■ WHAT IS BEING ASKED: Repeat exactly the line that contains "Accetta tutto (395, 1366)" and every line after it, down to the last line of the entries below. Do not include pictures.

■ INPUT DATA:
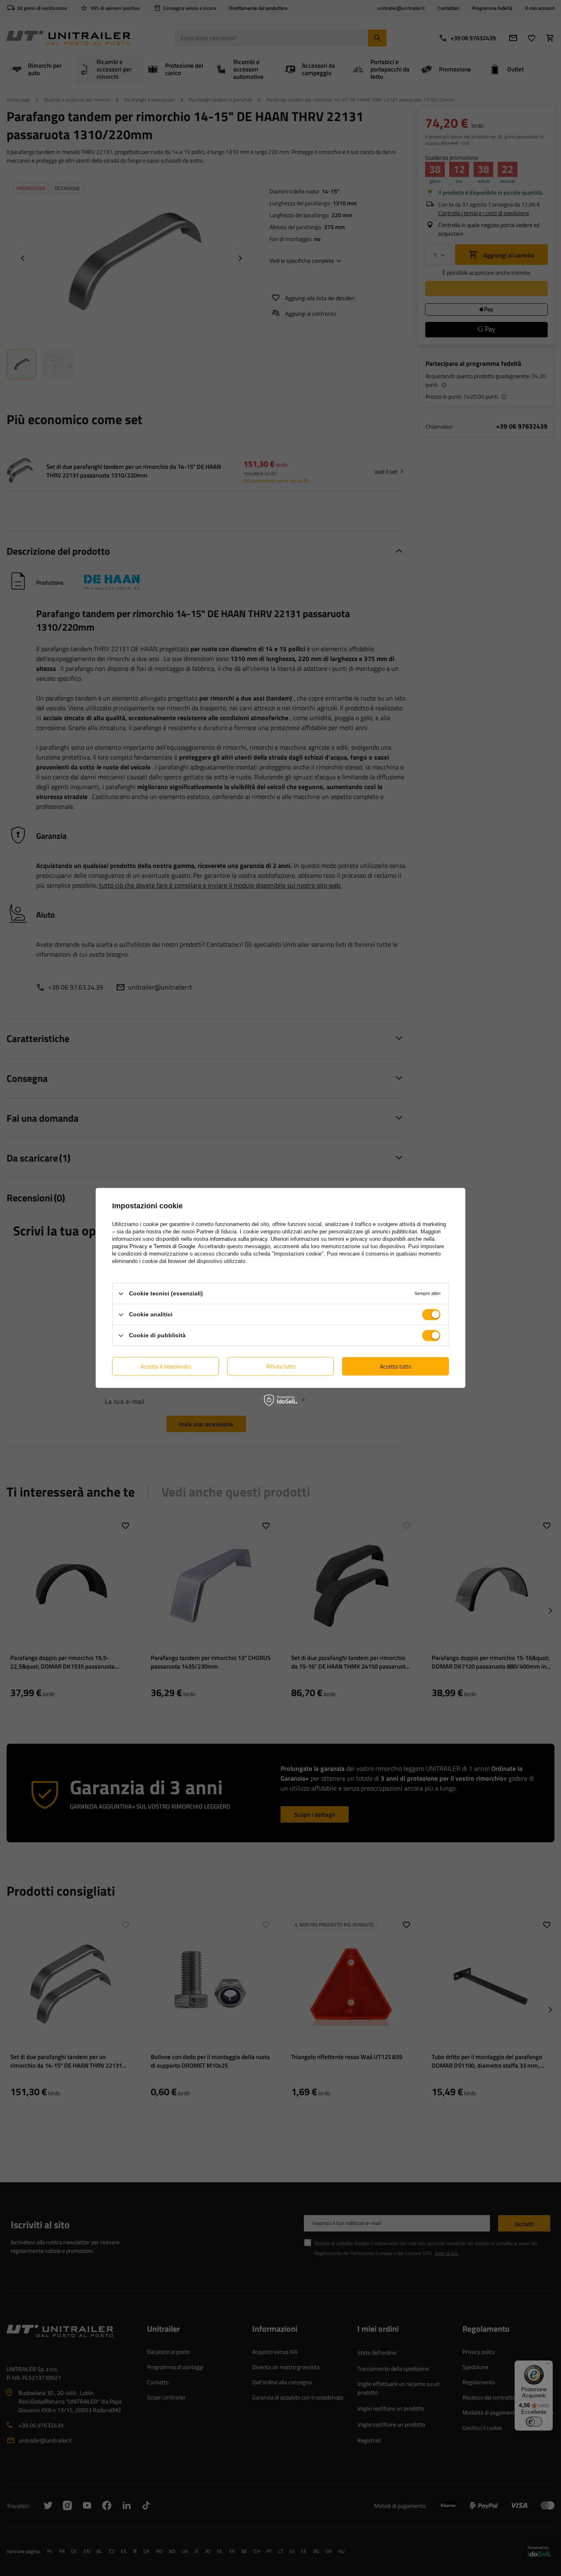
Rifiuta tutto (280, 1366)
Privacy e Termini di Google (162, 1246)
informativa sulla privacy (238, 1239)
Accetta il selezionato (165, 1366)
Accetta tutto (395, 1366)
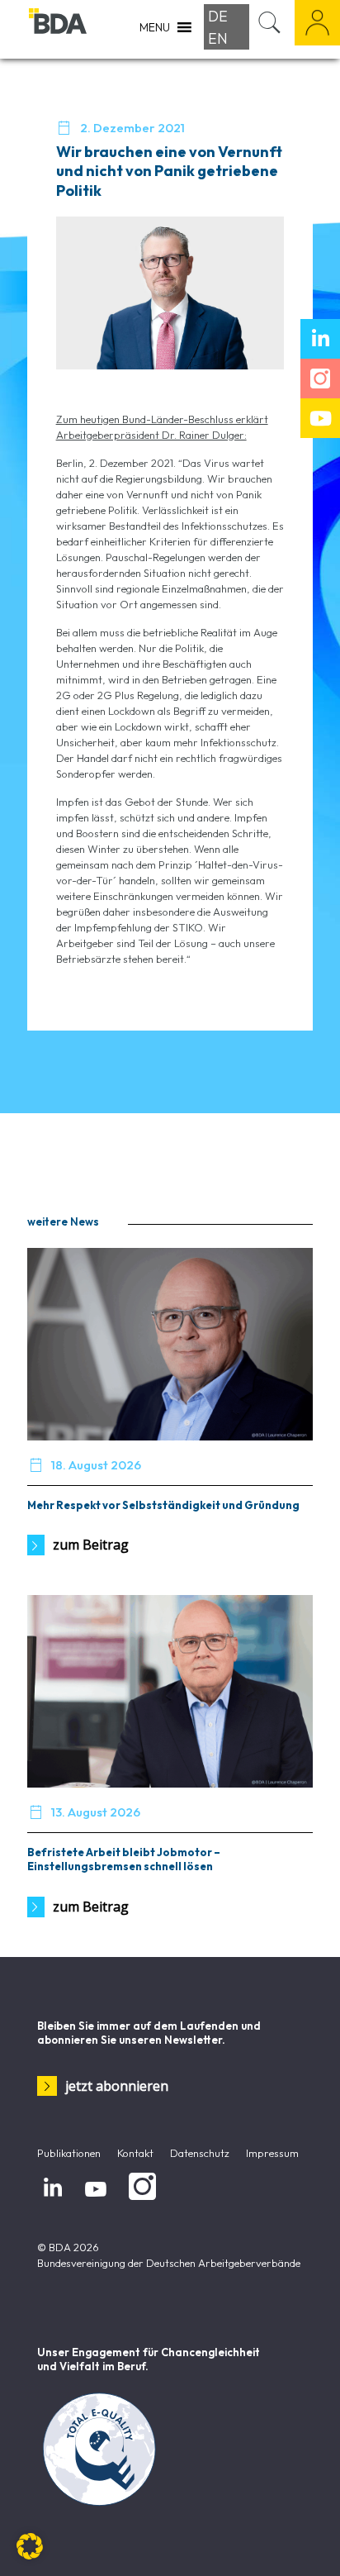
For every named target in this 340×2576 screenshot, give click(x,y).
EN (218, 38)
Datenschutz (199, 2152)
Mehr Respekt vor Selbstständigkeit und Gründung (163, 1505)
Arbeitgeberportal (317, 22)
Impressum (272, 2152)
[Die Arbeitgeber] (58, 29)
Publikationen (69, 2152)
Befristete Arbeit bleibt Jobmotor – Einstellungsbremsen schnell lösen (123, 1859)
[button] (29, 2546)
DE (218, 16)
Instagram (139, 2200)
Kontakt (135, 2152)
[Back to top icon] (306, 2542)
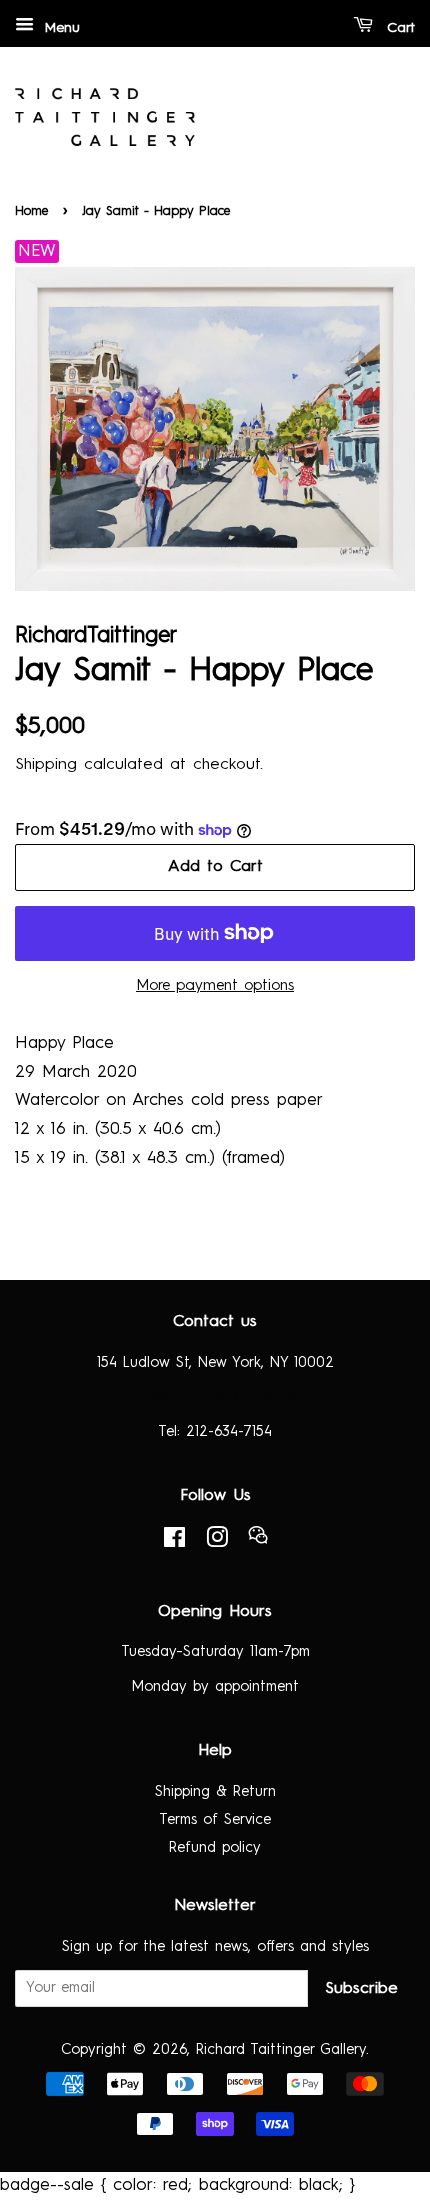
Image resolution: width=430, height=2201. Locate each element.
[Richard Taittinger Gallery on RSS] (258, 1541)
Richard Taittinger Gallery (281, 2050)
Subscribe (361, 1989)
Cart (398, 28)
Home (31, 211)
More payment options (215, 986)
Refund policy (215, 1848)
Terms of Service (215, 1820)
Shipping (46, 765)
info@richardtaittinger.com (215, 1397)
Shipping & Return (215, 1792)
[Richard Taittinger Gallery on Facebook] (174, 1542)
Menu (59, 28)
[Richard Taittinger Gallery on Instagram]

■ RESPONSE:
Accetta tutto (395, 1366)
For every named target in this 340×2576 screenshot, give click(x,y).
EN (218, 38)
Datenschutz (199, 2152)
Mehr Respekt vor Selbstständigkeit und Gründung (163, 1505)
Arbeitgeberportal (317, 22)
Impressum (272, 2152)
[Die Arbeitgeber] (58, 29)
Publikationen (69, 2152)
Befristete Arbeit bleibt Jobmotor – Einstellungsbremsen schnell lösen (123, 1859)
[button] (29, 2546)
DE (218, 16)
Instagram (139, 2200)
Kontakt (135, 2152)
[Back to top icon] (306, 2542)
Image resolution: width=430, height=2201. Locate each element.
[Richard Taittinger Gallery on RSS] (258, 1541)
Richard Taittinger Gallery (281, 2050)
Subscribe (361, 1989)
Cart (398, 28)
Home (31, 211)
More payment options (215, 986)
Refund policy (215, 1848)
Terms of Service (215, 1820)
Shipping (46, 765)
info@richardtaittinger.com (215, 1397)
Shipping & Return (215, 1792)
[Richard Taittinger Gallery on Facebook] (174, 1542)
Menu (59, 28)
[Richard Taittinger Gallery on Instagram]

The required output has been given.